Olímpio diz que a defesa trabalhará para que a ação penal não prossiga. “Faremos a contraposição de todos os fantasiosos argumentos da denúncia, concluindo que a denúncia do Ministério Público é inepta e sem justa causa para ser oferecida”, acrescentou.

Imagens do dia do desaparecimento

Um vídeo divulgado, no início de fevereiro, pela Polícia Civil mostra o dentista movendo câmeras de segurança e subindo no telhado da casa onde mora no dia em que a vítima havia sido vista pela última vez (veja abaixo).

Imagens mostram suspeito de matar gerente de Anta Gorda mexendo em câmeras de segurança

Imagens mostram suspeito de matar gerente de Anta Gorda mexendo em câmeras de segurança

Imagens mostram suspeito de matar gerente de Anta Gorda mexendo em câmeras de segurança

As imagens foram gravadas por câmeras de segurança do condomínio onde o acusado mora e a vítima morava. No local, uma espécie de chácara, havia três casas, e uma delas era de Patussi.

“Entre 19h30 e 20h, Jacir Potrich e o seu vizinho estiveram no mesmo epicentro, no local em que está o quiosque da propriedade comum de três amigos que se juntaram para formar o condomínio. Quando o vizinho se encontra com o Potrich, ele retorna de forma mais atabalhoada, não tão tranquila como quando ele se dirigiu ao quiosque”, descreve o delegado Guilherme Pacífico.

O caso

Jacir Potrich foi visto pela última vez em 13 de novembro. Naquele dia, o bancário teve uma rotina normal, trabalhou até as 15h, foi para casa e, mais tarde, saiu para pescar no açude. A pescaria era um costume que Potrich praticava com frequência. No fim da tarde, ele limpou e guardou os peixes. Depois disso, não foi mais visto.

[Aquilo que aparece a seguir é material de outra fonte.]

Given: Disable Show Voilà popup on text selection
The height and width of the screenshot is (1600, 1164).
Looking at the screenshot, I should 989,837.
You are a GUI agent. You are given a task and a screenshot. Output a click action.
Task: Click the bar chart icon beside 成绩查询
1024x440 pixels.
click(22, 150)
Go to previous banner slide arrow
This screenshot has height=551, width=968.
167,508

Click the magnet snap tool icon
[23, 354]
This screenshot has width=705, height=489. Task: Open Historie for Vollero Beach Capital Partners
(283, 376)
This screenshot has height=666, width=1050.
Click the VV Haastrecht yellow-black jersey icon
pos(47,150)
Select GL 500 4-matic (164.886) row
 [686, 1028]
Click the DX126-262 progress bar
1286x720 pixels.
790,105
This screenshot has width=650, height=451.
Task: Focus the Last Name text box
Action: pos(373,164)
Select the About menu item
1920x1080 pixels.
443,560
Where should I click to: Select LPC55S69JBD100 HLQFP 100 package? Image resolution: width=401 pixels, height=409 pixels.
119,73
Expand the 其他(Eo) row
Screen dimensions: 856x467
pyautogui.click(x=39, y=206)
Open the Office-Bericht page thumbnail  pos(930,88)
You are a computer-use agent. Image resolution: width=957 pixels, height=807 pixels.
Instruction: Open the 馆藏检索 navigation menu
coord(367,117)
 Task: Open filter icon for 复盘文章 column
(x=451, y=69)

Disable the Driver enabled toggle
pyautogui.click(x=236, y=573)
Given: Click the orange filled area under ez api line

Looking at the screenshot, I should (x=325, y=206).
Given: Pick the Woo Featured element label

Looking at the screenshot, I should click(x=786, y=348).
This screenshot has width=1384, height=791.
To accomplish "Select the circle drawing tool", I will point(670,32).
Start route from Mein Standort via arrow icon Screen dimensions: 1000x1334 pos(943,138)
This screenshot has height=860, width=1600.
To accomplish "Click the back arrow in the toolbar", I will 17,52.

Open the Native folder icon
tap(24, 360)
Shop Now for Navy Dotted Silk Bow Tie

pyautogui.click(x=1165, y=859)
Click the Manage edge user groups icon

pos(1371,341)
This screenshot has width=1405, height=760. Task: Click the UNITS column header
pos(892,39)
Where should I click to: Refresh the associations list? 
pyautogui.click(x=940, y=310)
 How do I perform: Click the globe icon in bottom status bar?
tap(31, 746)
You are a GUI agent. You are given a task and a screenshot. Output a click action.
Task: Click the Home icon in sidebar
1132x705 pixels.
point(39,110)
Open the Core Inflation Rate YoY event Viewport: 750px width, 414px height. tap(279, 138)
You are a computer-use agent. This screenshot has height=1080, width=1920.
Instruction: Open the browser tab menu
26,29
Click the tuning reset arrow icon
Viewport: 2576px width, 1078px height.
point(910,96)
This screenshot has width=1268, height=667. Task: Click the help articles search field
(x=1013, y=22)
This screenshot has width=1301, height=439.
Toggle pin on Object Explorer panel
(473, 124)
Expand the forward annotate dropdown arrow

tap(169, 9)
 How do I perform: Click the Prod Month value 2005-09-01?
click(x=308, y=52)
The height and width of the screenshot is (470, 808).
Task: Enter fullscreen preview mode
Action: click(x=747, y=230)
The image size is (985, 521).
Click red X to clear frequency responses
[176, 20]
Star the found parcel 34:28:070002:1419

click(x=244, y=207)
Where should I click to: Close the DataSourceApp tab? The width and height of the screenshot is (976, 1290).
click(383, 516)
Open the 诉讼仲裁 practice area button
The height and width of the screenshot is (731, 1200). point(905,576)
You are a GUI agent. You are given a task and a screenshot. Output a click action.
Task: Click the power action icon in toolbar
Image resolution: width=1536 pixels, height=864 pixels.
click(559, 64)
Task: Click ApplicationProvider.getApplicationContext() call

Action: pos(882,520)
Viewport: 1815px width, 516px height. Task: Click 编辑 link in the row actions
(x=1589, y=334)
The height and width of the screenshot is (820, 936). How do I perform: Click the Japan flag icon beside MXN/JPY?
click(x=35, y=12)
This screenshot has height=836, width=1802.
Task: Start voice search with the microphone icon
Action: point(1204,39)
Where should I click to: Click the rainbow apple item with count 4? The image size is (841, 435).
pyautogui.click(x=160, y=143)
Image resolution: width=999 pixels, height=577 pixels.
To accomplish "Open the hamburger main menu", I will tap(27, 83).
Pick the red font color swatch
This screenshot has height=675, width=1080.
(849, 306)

Dois dias após o desaparecimento, bombeiros esvaziaram um açude, localizado a cerca de 30 metros do residencial, na tentativa de achar alguma informação sobre o paradeiro do gerente, mas nada foi encontrado na época.

Há 25 anos, Potrich era gerente bancário na unidade do Sicredi que fica na cidade situada a 184 km de Porto Alegre.